Several months ago, I became interested in training RL agents in physics-based environments (like training an ant to run forward, or motion imitation).

Of course, that meant that I needed to get ahold of a physics simulator. Not having much of a background in this space, I was immediately overwhelmed with just how many physics engines and solvers¹ there are out there. There’s a whole handful of different engines that are used in graphics, robotics, biomechanics. To list a few, I’ve looked at:

• MuJoCo. Widely popular for robotics and graphics.
• XPBD. Popular for graphics.
• AVBD. State of the art method for rigid body dynamics in graphics.
• OpenSim/Simbody. Widely popular in biomechanics for studying human movement.
• And some of the solvers implemented in Solver2D <- A really great resource!

Honestly, I didn’t really understand the difference between all of these solvers and engine. Something wasn’t really adding up to me: why are there so many physics engines out there? and what did each solver had to offer over the others? I decided to implement all of the above.

After doing so, it was a lot easier to understand what all these solvers are doing. I think that implementing your own engine is the fastest way to understand how they work.
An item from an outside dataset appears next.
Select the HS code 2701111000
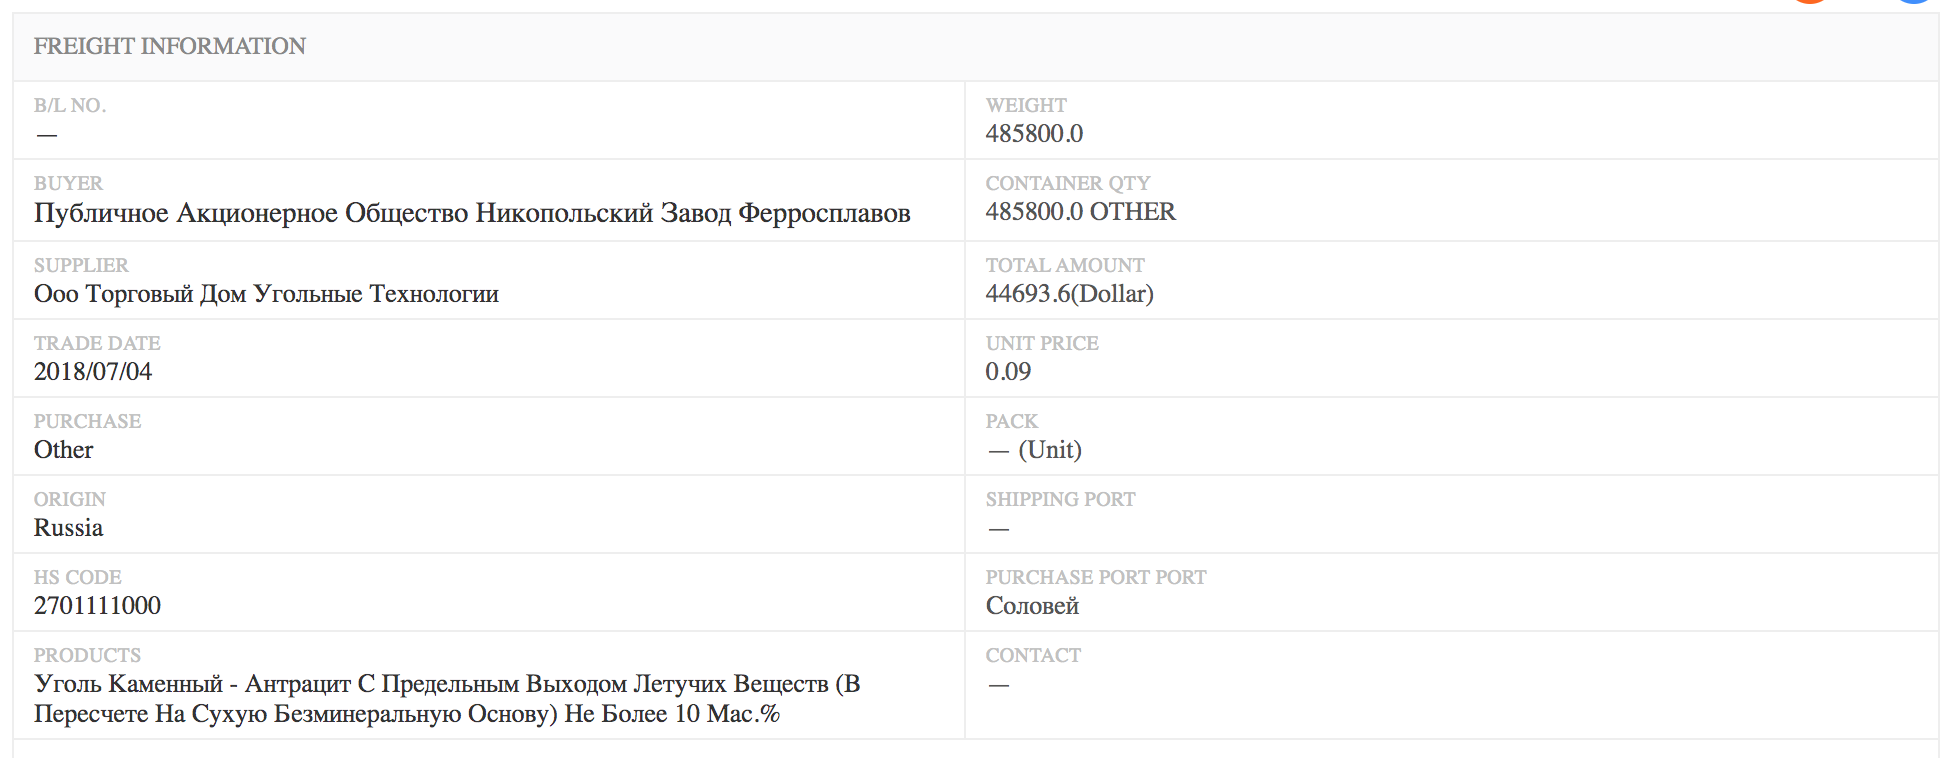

What will this blog be about?

This will be an introduction to how to implement your own rigid-body physics engine, starting from first-principles and moving up to simulting things like the following:

If you want to follow along, I won’t assume that you will have any background in rigid body physics, but having a couple pre-reqs/things in your back pocket will be helpful:

• A basic understanding of linear algebra (e.g., linear operators, spatial transforms) and optimization (nonlinear optimization, iterative methods).
• Some physics background: i.e., you understand \(F=ma\). If you’re comfortable with \(\frac{d}{dt} \left(\frac{\partial \mathcal L}{\partial \dot{q}}\right) - \frac{\partial \mathcal L}{\partial q} = 0\) that’s cool too.

Planned content

I’ll plan to structure the series of posts in something like the following order (I haven’t written anything yet so maybe this will also hold me accountable):

1. Getting Started
   1. Introduction (you’re reading this now).
   2. What are degrees of freedom?
2. Simple, free-body dynamics
   1. Rotations and orientations in 3D
   2. Computing accelerations with free-body dynamics (things are starting to move now!)
3. Rigid body dynamics without articulated joints
   1. Rotations and orientations in 3D
   2. Mass matrix and contact Jacobian
   3. Collision resolution
4. Articulated rigid body dynamics
   1. Generalized coordinates and velocities
   2. Redefining the mass matrix and contact Jacobian
5. MuJoCo’s fast constraint solver
6. Adaptive integration methods

Whether you’re interested in building simulators for robotics, implementing a physics engine into your video game, or just trying to better understand how these physics solvers work under the hood, hopefully these blog posts will be helpful!